Good question. With relational databases being so popular and entrenched in today's systems, most things work pretty much straight off. The expertese are widely available, the tools are out there and are mature and stable and there's the simple fact that some people still don't know that there are other ways. But when it comes to highly connected relational data, well, you might just be making your life easier.Say you're storing data for a recommendation engine. Your app is the next big thing in telling consumers what they want before they even know they want it. Great. Though it has a pretty inter-related dataset. Person A bought something that their friend, inventively called person B doesn't own. Their friend, person C, also has that thing on their wishlist. How do we check each product we're displaying to person B to see if it's a worthwhile recommendation? In SQL, I doubt it would be impossible, but it might well be a costly operation and might be a headscratcher for all but a guru to write in an efficient way. But even that feels a bit simple. Let's throw person D into the mix and say that they are the same age and from the same location as person B, and went for something completely different, oh, and they aren't personally listed as friends. Now how would we aggregate that up? It might well involve a couple of self joins on the customers table, a join to the customerpurchases table which in turn would go to product, then an addresses lookup and maybe some kind of postcode table as well, as an off-the-cuff guess. At the very least, it would use a lot of joins. I'm not saying that this app is necessarily a good idea, I don't know what criteria these engines really use, but I hope it illustrates a point that this would be difficult in SQL. Not so in a graph database.

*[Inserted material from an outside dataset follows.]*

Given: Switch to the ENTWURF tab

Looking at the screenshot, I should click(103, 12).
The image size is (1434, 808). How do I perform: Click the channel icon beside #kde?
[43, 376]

In a graph database, you'd enter the graph at the node representing your consumer, person B. You'd then look at their friends relationships and see what they bought, again stored in other nodes. You could then look at person B's city and see what other people in that city are buying. You could look at person B's year of birth and see if any emerging trends are there as well. If anything's a recurring hit in these graph traversals, then you might have found what person B didn't even know they were looking for.
Graphs, as far as I can tell, aren't a panacea, they aren't the be all and end all of data storage. Relational databases are still your best bet for aggregated data. If you want to work out the average salary of a large dataset, you'll want SQL. If you're writing a route planning system, a recommendations engine, a social network or anything else that involves traversing relationships in data, maybe the graph is your best bet. Go for whichever suits your needs. Square pegs in round holes isn't going to help anyone.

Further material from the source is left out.